** Information shown follows **
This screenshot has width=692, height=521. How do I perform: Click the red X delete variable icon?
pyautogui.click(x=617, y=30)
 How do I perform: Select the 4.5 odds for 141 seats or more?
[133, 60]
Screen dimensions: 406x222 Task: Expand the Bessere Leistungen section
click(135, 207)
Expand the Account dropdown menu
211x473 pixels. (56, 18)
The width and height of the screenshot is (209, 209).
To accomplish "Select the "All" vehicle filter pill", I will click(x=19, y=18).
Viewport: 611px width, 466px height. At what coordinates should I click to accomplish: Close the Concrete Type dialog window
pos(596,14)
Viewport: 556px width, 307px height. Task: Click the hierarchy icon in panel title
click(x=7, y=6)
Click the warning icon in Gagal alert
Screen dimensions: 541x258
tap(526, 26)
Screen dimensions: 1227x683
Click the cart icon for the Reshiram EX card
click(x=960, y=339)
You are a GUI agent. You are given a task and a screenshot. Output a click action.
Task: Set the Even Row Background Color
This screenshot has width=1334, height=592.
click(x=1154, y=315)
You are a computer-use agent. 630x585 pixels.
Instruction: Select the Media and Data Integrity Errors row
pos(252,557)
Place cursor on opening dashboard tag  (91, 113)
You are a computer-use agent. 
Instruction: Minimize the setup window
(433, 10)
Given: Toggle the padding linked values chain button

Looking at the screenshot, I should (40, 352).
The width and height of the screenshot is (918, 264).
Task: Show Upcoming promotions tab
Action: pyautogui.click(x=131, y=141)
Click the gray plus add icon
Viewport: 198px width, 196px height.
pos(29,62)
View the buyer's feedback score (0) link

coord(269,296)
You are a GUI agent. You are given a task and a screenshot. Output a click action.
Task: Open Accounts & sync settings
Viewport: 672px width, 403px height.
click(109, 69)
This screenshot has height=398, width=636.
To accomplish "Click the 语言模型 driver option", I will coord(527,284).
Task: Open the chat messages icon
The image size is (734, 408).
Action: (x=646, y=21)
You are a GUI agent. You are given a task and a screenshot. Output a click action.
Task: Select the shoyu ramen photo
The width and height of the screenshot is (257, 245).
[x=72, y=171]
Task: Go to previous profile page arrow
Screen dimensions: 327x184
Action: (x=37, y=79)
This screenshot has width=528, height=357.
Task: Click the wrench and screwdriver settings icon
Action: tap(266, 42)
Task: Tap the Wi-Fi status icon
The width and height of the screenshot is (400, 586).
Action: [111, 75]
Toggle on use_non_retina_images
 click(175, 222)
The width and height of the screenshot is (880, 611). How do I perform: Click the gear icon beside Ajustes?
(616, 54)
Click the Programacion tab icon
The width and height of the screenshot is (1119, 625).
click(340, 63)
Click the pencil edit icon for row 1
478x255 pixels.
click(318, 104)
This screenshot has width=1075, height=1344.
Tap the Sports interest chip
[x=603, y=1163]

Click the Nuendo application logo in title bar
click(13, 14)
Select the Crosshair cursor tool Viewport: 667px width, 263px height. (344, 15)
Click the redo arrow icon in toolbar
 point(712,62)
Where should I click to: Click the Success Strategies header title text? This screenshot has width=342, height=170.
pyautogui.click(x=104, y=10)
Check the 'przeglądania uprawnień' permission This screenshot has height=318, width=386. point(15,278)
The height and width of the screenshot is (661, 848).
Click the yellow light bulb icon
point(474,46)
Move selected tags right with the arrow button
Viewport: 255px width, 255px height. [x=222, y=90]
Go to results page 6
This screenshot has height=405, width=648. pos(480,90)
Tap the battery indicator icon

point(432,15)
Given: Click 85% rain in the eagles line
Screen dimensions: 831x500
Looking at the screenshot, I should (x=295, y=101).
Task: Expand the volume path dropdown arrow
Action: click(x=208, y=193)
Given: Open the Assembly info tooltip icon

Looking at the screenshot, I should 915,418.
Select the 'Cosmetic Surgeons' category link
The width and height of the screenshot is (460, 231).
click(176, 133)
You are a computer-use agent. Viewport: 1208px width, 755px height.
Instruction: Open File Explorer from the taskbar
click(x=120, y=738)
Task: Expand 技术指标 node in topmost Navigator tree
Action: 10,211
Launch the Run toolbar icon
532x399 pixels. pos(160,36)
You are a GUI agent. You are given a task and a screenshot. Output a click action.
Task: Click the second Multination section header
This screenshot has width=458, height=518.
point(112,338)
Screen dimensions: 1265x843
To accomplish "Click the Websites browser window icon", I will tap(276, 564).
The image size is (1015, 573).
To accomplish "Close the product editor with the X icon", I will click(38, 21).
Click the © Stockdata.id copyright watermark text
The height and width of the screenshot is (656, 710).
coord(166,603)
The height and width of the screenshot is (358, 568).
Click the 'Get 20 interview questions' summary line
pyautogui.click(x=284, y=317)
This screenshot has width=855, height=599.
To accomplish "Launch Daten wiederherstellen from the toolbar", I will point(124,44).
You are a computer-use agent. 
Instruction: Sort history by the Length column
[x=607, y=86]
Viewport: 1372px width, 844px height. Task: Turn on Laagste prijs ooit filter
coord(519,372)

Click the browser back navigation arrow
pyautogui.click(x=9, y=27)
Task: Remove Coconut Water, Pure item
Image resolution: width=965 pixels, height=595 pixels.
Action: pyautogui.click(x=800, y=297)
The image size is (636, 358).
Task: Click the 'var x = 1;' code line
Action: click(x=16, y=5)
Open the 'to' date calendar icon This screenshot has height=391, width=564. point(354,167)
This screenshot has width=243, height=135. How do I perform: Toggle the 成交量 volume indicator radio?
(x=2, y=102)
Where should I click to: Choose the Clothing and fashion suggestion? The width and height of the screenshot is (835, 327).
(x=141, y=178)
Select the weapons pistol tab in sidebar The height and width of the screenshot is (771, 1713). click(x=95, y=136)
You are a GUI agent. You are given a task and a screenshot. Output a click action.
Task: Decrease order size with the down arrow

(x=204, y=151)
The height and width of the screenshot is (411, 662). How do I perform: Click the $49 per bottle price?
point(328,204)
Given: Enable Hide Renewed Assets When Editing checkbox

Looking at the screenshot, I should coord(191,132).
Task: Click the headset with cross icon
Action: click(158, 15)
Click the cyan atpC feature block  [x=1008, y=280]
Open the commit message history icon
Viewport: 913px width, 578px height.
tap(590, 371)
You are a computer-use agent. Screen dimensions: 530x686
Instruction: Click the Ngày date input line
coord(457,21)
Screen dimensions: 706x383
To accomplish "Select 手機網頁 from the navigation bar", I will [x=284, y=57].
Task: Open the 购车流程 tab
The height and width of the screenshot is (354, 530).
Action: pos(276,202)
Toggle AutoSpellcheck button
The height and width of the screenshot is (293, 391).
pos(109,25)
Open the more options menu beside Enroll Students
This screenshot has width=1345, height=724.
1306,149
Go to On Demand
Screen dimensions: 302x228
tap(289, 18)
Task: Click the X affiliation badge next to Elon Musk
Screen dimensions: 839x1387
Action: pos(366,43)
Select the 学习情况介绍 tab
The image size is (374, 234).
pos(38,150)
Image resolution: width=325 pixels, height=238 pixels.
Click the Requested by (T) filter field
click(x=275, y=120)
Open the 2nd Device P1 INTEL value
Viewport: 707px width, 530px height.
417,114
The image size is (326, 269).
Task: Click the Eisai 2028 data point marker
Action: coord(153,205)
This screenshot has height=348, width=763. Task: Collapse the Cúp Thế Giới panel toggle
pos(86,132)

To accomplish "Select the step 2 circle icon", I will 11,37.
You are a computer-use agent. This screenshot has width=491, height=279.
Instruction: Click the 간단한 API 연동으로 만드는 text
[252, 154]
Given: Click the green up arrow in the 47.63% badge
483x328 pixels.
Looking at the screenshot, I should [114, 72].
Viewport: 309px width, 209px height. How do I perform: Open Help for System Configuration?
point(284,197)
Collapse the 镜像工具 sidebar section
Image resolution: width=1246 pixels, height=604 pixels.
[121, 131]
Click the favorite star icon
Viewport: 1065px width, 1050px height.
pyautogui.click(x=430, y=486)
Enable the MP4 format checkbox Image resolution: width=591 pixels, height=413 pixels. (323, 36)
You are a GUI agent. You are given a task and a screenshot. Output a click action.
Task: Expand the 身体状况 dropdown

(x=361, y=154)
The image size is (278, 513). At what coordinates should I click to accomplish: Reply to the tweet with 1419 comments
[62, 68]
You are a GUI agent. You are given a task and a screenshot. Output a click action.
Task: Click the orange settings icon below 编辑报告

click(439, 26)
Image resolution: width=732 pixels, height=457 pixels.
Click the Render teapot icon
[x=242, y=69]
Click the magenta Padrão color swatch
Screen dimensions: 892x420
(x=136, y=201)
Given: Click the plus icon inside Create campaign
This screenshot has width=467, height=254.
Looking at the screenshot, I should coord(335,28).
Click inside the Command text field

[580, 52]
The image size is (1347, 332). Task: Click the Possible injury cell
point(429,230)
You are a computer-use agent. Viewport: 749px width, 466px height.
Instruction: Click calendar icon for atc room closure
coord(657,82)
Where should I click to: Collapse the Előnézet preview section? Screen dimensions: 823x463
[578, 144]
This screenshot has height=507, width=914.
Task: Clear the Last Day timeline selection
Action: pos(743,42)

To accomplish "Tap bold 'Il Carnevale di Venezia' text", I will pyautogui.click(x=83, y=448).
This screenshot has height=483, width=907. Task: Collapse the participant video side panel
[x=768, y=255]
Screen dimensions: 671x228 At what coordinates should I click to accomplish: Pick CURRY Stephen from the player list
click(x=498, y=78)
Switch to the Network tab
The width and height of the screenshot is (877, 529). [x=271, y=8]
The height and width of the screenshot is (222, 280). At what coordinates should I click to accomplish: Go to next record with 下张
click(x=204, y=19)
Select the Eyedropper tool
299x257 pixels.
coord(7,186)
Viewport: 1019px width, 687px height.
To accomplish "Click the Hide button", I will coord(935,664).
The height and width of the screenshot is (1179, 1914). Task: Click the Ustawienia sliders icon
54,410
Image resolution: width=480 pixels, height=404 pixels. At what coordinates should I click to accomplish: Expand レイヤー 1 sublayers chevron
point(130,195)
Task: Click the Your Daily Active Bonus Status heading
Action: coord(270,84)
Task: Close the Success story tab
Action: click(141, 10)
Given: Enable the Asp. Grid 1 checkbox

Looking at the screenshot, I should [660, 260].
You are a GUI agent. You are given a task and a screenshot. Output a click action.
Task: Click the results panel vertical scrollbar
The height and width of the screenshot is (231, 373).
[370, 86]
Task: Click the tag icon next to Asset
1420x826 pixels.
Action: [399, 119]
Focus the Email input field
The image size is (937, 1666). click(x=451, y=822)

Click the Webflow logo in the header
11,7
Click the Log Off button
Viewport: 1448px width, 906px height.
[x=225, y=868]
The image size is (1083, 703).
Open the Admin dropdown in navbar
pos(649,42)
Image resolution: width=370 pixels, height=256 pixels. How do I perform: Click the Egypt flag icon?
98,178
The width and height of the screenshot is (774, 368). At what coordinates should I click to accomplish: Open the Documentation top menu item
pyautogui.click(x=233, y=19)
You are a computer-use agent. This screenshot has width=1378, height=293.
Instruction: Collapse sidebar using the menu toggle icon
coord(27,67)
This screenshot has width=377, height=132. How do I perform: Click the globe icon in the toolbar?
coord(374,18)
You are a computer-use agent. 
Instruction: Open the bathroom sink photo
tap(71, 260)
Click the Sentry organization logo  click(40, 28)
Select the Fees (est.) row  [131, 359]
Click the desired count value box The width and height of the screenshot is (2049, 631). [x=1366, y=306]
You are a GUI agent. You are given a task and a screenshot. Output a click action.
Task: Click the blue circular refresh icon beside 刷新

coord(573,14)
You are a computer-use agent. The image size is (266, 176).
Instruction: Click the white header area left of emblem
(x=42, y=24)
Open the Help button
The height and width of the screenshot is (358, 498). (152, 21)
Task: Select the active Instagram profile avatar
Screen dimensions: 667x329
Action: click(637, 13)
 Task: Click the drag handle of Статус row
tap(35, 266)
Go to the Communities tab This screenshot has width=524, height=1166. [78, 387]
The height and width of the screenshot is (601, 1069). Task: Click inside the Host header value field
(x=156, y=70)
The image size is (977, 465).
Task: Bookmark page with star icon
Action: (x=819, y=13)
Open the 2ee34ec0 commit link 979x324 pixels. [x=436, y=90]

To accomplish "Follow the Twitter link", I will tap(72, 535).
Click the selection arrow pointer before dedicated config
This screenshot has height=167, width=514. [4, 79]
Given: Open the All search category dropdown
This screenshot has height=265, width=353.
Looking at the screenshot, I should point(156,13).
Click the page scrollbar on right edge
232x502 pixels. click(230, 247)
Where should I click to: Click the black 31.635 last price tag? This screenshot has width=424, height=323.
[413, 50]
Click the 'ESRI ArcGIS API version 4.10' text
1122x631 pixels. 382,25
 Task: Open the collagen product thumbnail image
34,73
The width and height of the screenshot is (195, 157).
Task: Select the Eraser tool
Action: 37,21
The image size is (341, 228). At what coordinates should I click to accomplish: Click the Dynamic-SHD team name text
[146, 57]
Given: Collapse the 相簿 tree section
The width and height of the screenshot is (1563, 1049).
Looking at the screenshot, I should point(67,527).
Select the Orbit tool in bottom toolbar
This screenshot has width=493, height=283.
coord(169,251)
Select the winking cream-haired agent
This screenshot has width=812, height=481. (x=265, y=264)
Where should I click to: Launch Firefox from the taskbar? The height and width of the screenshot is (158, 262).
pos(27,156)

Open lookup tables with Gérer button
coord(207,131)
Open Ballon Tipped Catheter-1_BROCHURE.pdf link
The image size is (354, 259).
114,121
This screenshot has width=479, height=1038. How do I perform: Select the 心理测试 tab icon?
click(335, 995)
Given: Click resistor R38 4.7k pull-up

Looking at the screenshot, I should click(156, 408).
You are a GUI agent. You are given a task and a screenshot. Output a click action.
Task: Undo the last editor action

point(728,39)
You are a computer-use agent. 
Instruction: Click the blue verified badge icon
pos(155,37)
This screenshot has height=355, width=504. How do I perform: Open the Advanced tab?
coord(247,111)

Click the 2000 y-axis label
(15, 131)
** End of Information shown **
> _The task_:
Go through the data above and copy each line that holds the word "cursor".

> _Solution for this problem_:
Place cursor on opening dashboard tag  (91, 113)
Select the Crosshair cursor tool Viewport: 667px width, 263px height. (344, 15)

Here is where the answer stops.